== Segment start ==

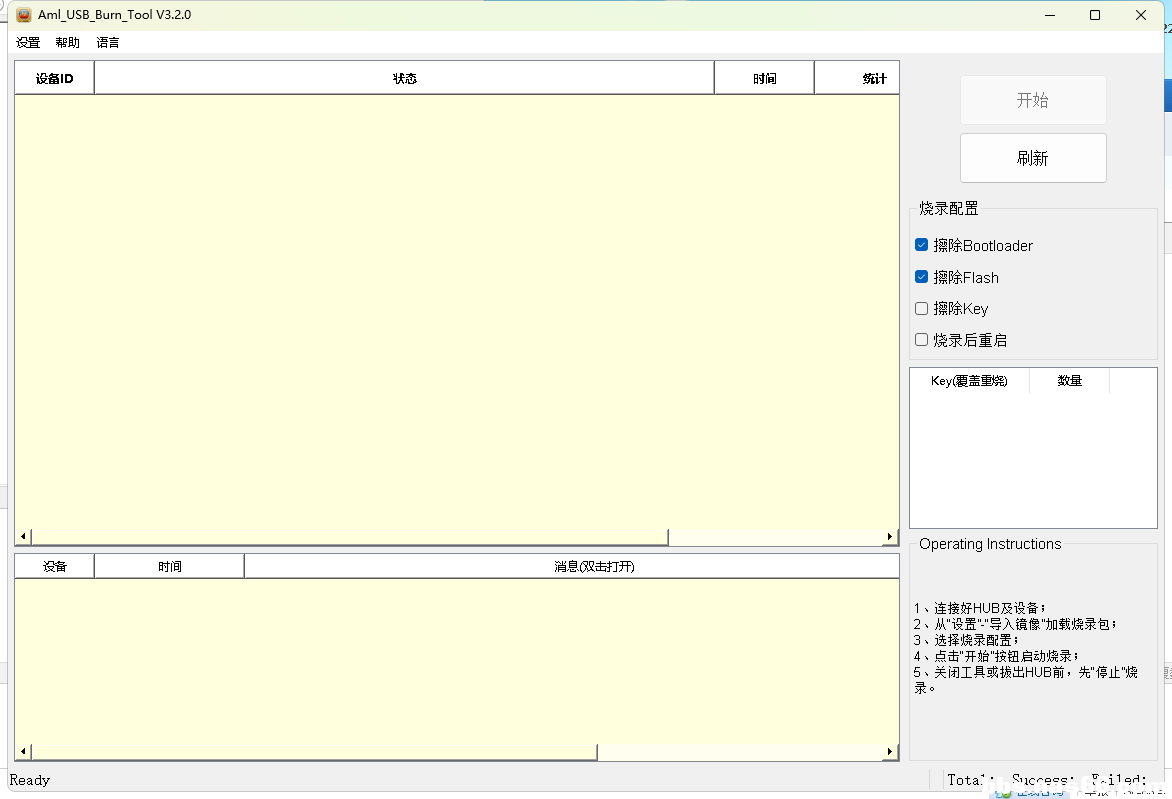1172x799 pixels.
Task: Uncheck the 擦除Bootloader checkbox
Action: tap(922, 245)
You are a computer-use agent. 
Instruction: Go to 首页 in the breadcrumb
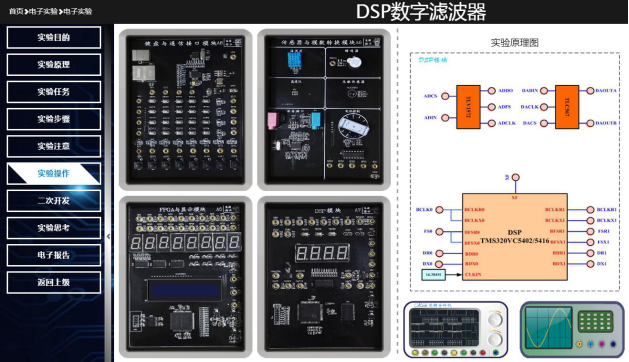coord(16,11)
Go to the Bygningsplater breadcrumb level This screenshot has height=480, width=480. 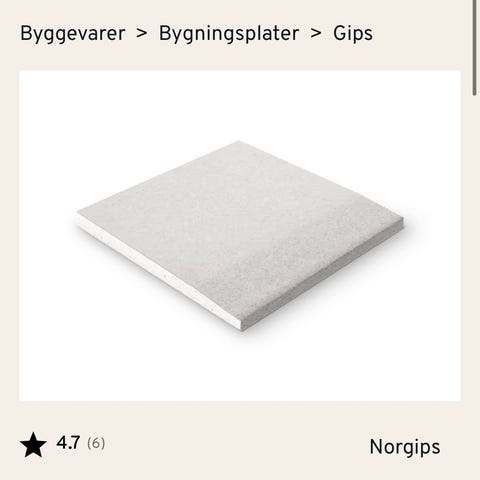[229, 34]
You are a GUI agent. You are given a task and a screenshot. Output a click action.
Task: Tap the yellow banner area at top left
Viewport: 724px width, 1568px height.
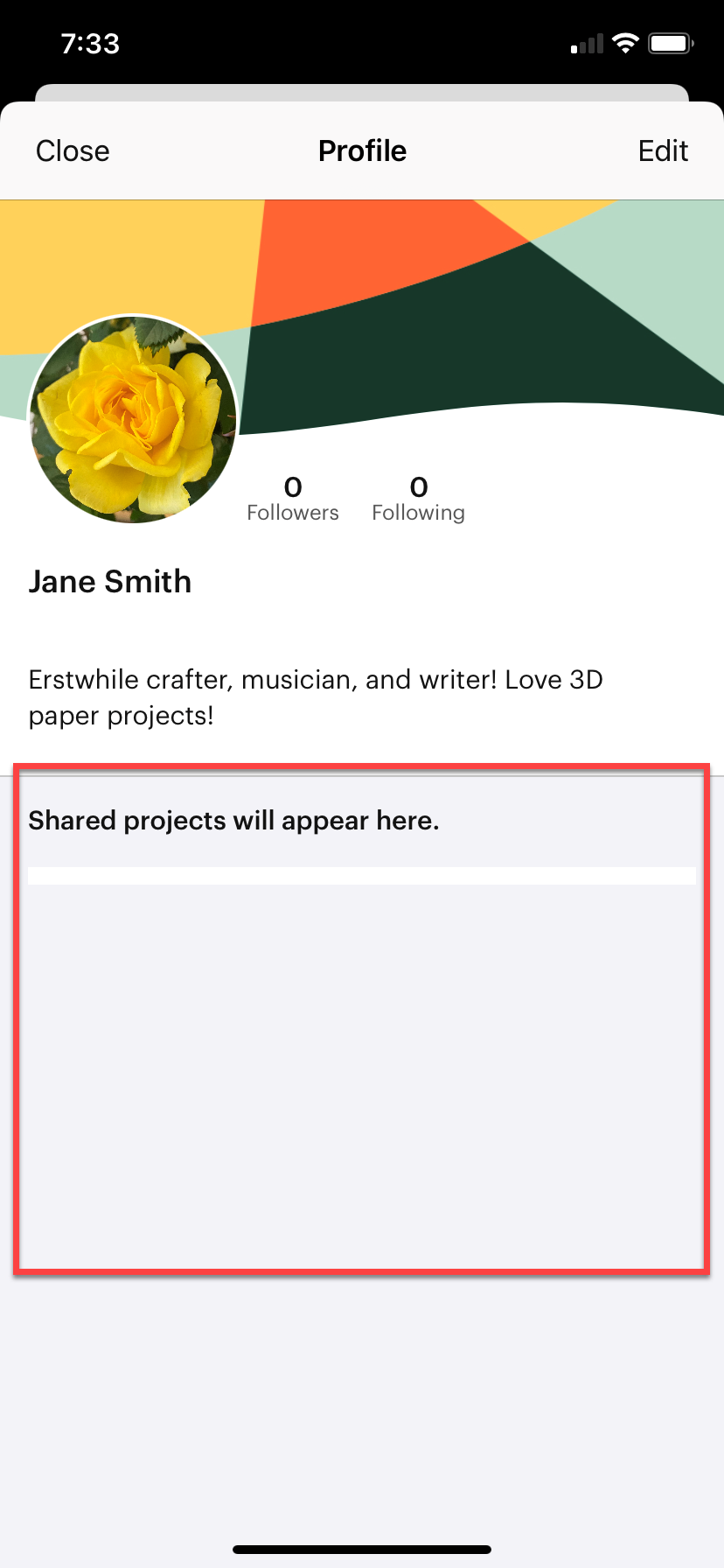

== Segment end ==

WORK TO BE COMPLETED:
Copy the final portion of the records: every line from the one containing "You are a GUI" through the last, word for word, without pictures.

REPLY TO THE EXERCISE:
You are a GUI agent. You are given a task and a screenshot. Output a click action.
Task: Tap the yellow banner area at top left
Viewport: 724px width, 1568px height.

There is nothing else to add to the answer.